Stored records
════════════════

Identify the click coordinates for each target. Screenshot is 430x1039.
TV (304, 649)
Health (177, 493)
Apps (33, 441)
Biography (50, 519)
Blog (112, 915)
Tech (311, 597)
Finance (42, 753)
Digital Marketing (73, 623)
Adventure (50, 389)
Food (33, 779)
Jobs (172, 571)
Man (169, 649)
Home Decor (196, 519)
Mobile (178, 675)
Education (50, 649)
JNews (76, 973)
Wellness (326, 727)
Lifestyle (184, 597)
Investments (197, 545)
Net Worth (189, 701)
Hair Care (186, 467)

════════════════

What is expected: Starting at the line that holds "Digital Marketing (73, 623)", retype each line exactly through the end of the entries, both ends included.

Task solution:
Digital Marketing (73, 623)
Adventure (50, 389)
Food (33, 779)
Jobs (172, 571)
Man (169, 649)
Home Decor (196, 519)
Mobile (178, 675)
Education (50, 649)
JNews (76, 973)
Wellness (326, 727)
Lifestyle (184, 597)
Investments (197, 545)
Net Worth (189, 701)
Hair Care (186, 467)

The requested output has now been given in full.